Logstash will print close connection and connect messages on reconnect. Plus debug messages on number of events send. The 'output' selector might add messages like: add non-published events back into pipeline and async bulk publish success.

Please note, upon failure the client uses exponential backoff (but only up to 1 minute).

When you can kill filebeat with kill -ABRT <pid>, it will print a stack trace. Alternatively you can start filebeat with -httpprof :6060 and get a stack-trace of all go-routines via curl http://localhost:6060/debug/pprof/goroutine.

Having multiple stack-traces + debug logs can be helpful trying to identify if/where the outputs actually might hang.

The spool_size is only twice bulk_max_size. Why have 2 workers, with pipelining set to 5? Does the problem still occur If you set pipelining to 0?

My logstash servers are not in the same datacenter so ... while reading the configuration about pipeling i understood that setting pipelining (i put a random number for test) would permit to push other batches without waiting for an ack.
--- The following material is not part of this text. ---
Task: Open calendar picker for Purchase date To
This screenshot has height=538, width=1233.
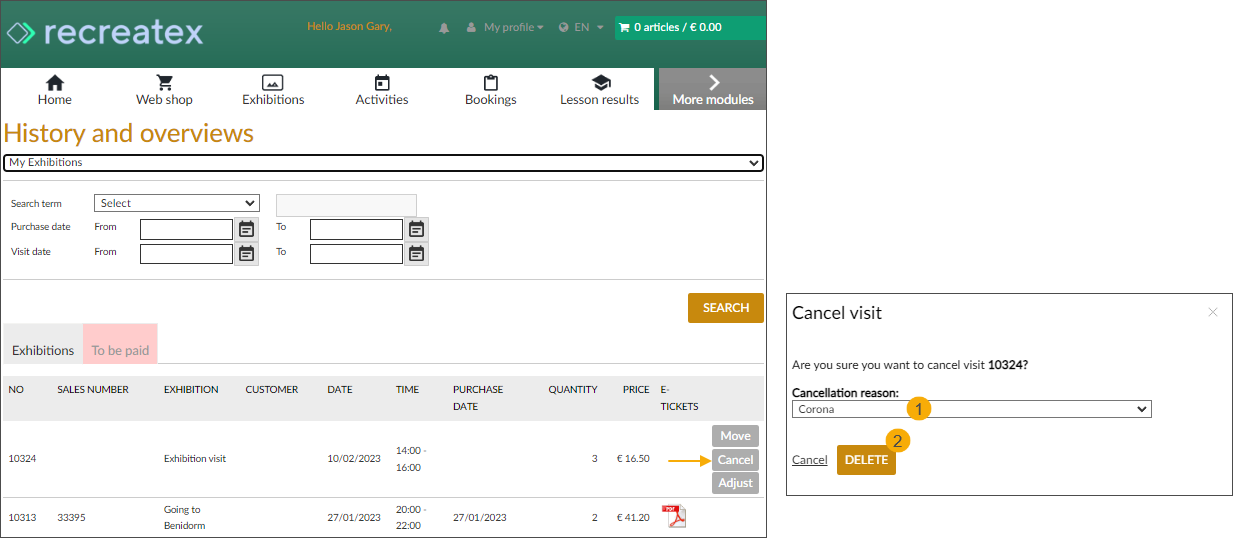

For the bulk_max_size and spool_size it's seems i misunderstood the lock step. Workers are not needed (events to N hosts in lock-step).

I add the debugging and httprof and will let you know when it break again

Thanks.

It looks like it s the pipelining option.
I removed it, i wiil see in the next days if it breaks again.
Thank you.

This topic was automatically closed 28 days after the last reply. New replies are no longer allowed.